*** TEXTO DO DOCUMENTO

Uma pesquisa do Horizon Research Group localizou os "três pontos fracos" do sucesso da China: os jovens, as mulheres e os operários emigrados. "Os primeiros – diz o pesquisador Wang Dengfeng – são obrigados a colocar a vida em jogo no gaokao, o exame de admissão à universidade. Ele quase se fundamenta na corrupção, mas quem fracassa está condenado, e todos os anos, em junho, registram-se centenas de suicídios. As segundas são a única categoria na China que, nos últimos 30 anos, não obtiveram maiores direitos. Nascem indesejadas, vivem abandonadas e obrigadas a suportar aquilo que resta da família. Não é por acaso que o nushu, a língua secreta das mulheres infelizes, está voltando à moda".

******
*** MATERIAL

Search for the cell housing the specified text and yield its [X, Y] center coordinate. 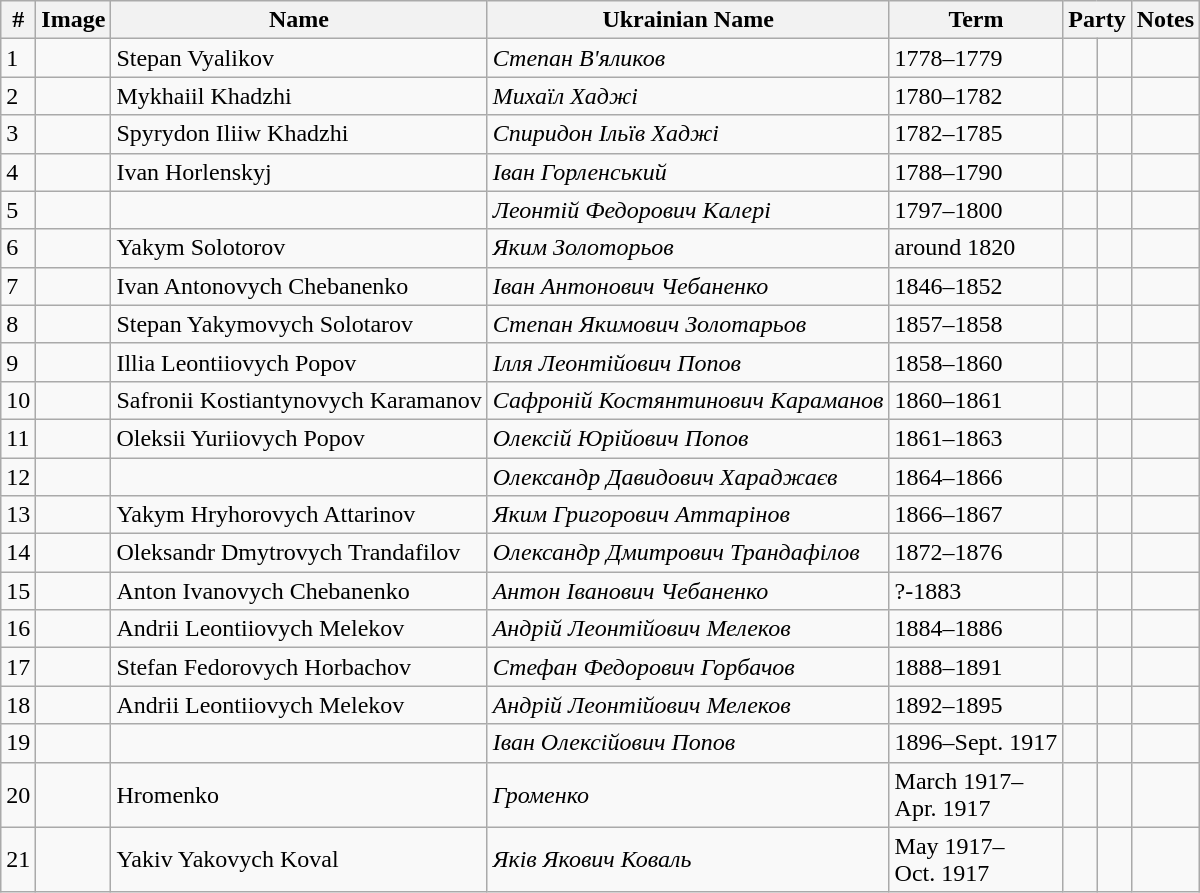
1892–1895 [976, 705]
5 [18, 210]
12 [18, 477]
Spyrydon Iliiw Khadzhi [299, 134]
21 [18, 860]
10 [18, 400]
Іван Олексійович Попов [688, 743]
1778–1779 [976, 58]
Hromenko [299, 794]
Степан В'яликов [688, 58]
1861–1863 [976, 438]
Yakiv Yakovych Koval [299, 860]
Яким Григорович Аттарінов [688, 515]
Спиридон Ільїв Хаджі [688, 134]
Notes [1165, 20]
1872–1876 [976, 553]
11 [18, 438]
# [18, 20]
Олексій Юрійович Попов [688, 438]
Михаїл Хаджі [688, 96]
Stepan Yakymovych Solotarov [299, 324]
Yakym Hryhorovych Attarinov [299, 515]
March 1917–Apr. 1917 [976, 794]
1858–1860 [976, 362]
Іван Антонович Чебаненко [688, 286]
1860–1861 [976, 400]
Антон Іванович Чебаненко [688, 591]
8 [18, 324]
Term [976, 20]
Yakym Solotorov [299, 248]
Mykhaiil Khadzhi [299, 96]
?-1883 [976, 591]
1896–Sept. 1917 [976, 743]
Illia Leontiiovych Popov [299, 362]
Степан Якимович Золотарьов [688, 324]
6 [18, 248]
Олександр Давидович Хараджаєв [688, 477]
1780–1782 [976, 96]
1 [18, 58]
Ivan Horlenskyj [299, 172]
1857–1858 [976, 324]
15 [18, 591]
3 [18, 134]
Сафроній Костянтинович Караманов [688, 400]
1846–1852 [976, 286]
7 [18, 286]
2 [18, 96]
Stepan Vyalikov [299, 58]
20 [18, 794]
around 1820 [976, 248]
Ivan Antonovych Chebanenko [299, 286]
Стефан Федорович Горбачов [688, 667]
Яким Золоторьов [688, 248]
Anton Ivanovych Chebanenko [299, 591]
Name [299, 20]
18 [18, 705]
Safronii Kostiantynovych Karamanov [299, 400]
1782–1785 [976, 134]
1864–1866 [976, 477]
Oleksii Yuriiovych Popov [299, 438]
Ukrainian Name [688, 20]
1866–1867 [976, 515]
19 [18, 743]
May 1917–Oct. 1917 [976, 860]
Олександр Дмитрович Трандафілов [688, 553]
Stefan Fedorovych Horbachov [299, 667]
4 [18, 172]
Іван Горленський [688, 172]
9 [18, 362]
1788–1790 [976, 172]
Леонтій Федорович Калері [688, 210]
1888–1891 [976, 667]
16 [18, 629]
Ілля Леонтійович Попов [688, 362]
1884–1886 [976, 629]
17 [18, 667]
14 [18, 553]
Яків Якович Коваль [688, 860]
Party [1097, 20]
13 [18, 515]
Oleksandr Dmytrovych Trandafilov [299, 553]
1797–1800 [976, 210]
Громенко [688, 794]
Image [74, 20]
From the cell containing the given text, extract its center point as [x, y] coordinate. 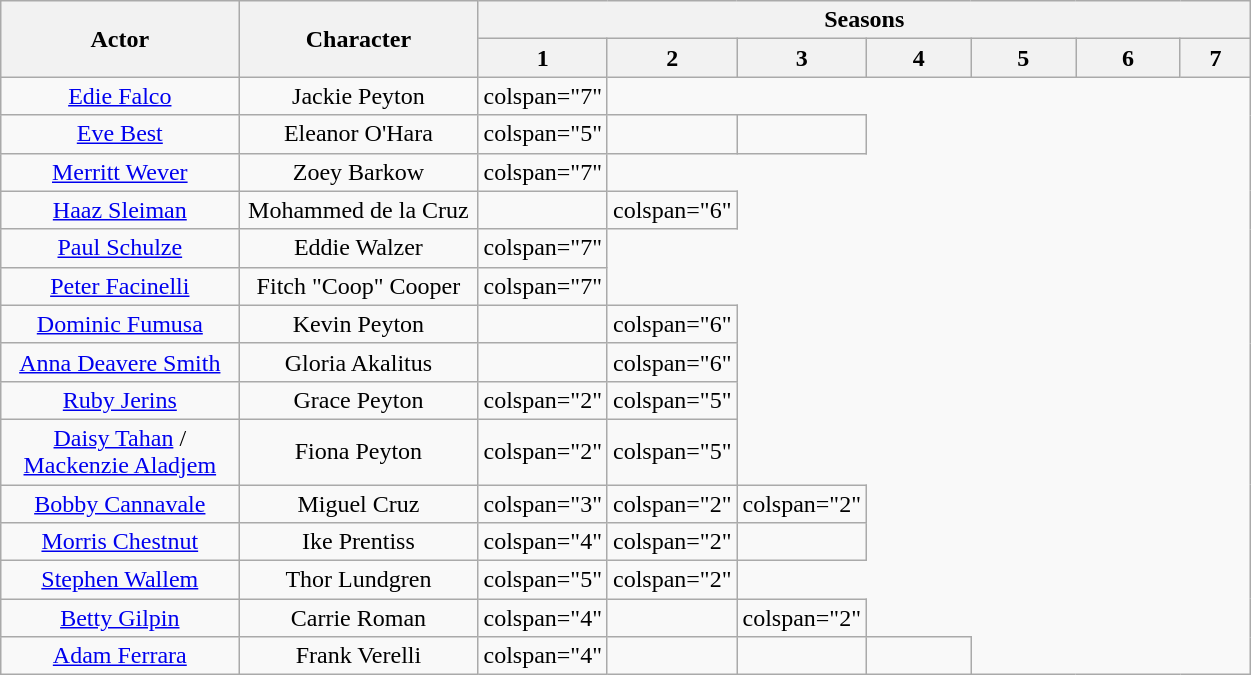
Merritt Wever [120, 172]
Grace Peyton [358, 400]
Ruby Jerins [120, 400]
Fiona Peyton [358, 452]
Carrie Roman [358, 618]
Jackie Peyton [358, 96]
Frank Verelli [358, 656]
Thor Lundgren [358, 580]
Peter Facinelli [120, 286]
Ike Prentiss [358, 542]
Paul Schulze [120, 248]
Bobby Cannavale [120, 503]
Eve Best [120, 134]
3 [802, 58]
Miguel Cruz [358, 503]
4 [920, 58]
Adam Ferrara [120, 656]
Mohammed de la Cruz [358, 210]
2 [672, 58]
Zoey Barkow [358, 172]
Fitch "Coop" Cooper [358, 286]
1 [543, 58]
6 [1128, 58]
Dominic Fumusa [120, 324]
Betty Gilpin [120, 618]
colspan="3" [543, 503]
Stephen Wallem [120, 580]
Character [358, 39]
Haaz Sleiman [120, 210]
Gloria Akalitus [358, 362]
Daisy Tahan / Mackenzie Aladjem [120, 452]
Eddie Walzer [358, 248]
Edie Falco [120, 96]
Eleanor O'Hara [358, 134]
Actor [120, 39]
5 [1024, 58]
7 [1215, 58]
Kevin Peyton [358, 324]
Morris Chestnut [120, 542]
Anna Deavere Smith [120, 362]
Seasons [864, 20]
Find where the given text appears and provide that cell's center as [X, Y] coordinate. 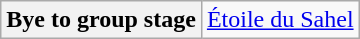
Étoile du Sahel [280, 20]
Bye to group stage [102, 20]
Determine the (X, Y) coordinate at the center of the cell enclosing the given text.  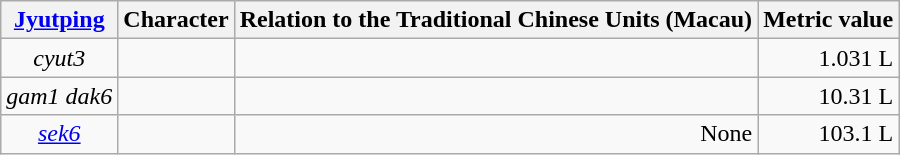
gam1 dak6 (60, 96)
103.1 L (828, 134)
cyut3 (60, 58)
sek6 (60, 134)
10.31 L (828, 96)
Character (176, 20)
1.031 L (828, 58)
Metric value (828, 20)
None (496, 134)
Relation to the Traditional Chinese Units (Macau) (496, 20)
Jyutping (60, 20)
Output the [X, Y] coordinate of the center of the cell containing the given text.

******

* [OBJETIVO 1]
Responda com base no texto sobre os pontos fracos do sucesso da China:
(a) Qual grupo de pesquisa localizou os "três pontos fracos"?
(b) Em que mês se registram centenas de suicídios?
(c) Qual é o nome da língua secreta das mulheres infelizes?
* [OBJETIVO 2]
Prossiga com o texto sobre os pontos fracos do sucesso da China a partir da última frase apresentada.
Não é preciso consultar o material.

* [RESPOSTA 1]
(a) O Horizon Research Group.
(b) Em junho.
(c) Nushu.

* [RESPOSTA 2]
Por fim, o operário chinês, espinha dorsal extrema do mundo em crise. "Pelo menos 30 mil operários – diz Geng Shen, professor de economia do trabalho na Universidade de Xangai – morrem a cada ano por causa do karoshi, a síndrome do supertrabalho crônico. É a patologia que minou a produtividade no Japão e na Coreia do Sul. Trabalhar 12 horas por dia, comer e dormir no escritório ou dentro da fábrica, corta pela metade a expectativa de vida. O fenômeno atinge particularmente os chineses entre os 20 e os 35 anos, especialmente se funcionários das multinacionais estrangeiras".
Contra o novo "vírus da deslocalização", justamente a Foxconn anunciou na última quarta-feira uma medida extrema: lições de otimismo. Para evitar que muitos funcionários se joguem dos telhados dos estabelecimentos, 800 mil operários deverão fazer "cursos empresariais de reforço mental", para "aprender a valorizar a vida".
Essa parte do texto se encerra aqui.